What the task asks:
Scan the lines below; pull out those with "label".

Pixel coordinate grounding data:
* * *
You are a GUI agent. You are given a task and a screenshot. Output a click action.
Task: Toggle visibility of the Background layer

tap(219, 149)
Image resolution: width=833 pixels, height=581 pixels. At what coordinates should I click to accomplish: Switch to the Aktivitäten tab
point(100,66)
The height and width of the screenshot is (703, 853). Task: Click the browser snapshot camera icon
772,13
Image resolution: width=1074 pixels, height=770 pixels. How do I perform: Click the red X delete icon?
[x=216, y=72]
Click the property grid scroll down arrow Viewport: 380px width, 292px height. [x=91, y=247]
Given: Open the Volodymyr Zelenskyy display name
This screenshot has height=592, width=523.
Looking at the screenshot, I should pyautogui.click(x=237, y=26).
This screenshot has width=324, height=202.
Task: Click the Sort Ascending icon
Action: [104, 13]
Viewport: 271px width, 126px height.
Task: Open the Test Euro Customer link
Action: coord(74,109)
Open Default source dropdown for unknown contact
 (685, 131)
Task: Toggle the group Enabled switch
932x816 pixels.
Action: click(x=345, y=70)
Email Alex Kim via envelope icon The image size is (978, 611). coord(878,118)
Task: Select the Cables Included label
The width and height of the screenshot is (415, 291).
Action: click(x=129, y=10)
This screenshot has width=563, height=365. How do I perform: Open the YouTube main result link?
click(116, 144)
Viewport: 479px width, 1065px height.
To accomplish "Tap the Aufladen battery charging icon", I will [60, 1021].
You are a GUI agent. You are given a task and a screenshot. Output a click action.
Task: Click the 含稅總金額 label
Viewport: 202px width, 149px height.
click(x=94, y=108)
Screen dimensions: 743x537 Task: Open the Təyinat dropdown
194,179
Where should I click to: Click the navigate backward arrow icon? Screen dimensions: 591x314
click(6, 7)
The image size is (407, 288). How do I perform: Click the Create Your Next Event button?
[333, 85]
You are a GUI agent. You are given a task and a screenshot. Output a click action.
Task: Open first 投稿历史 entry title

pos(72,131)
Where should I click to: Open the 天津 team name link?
* * *
Solution to this task:
Task: Select the Cables Included label
Task: Click the 含稅總金額 label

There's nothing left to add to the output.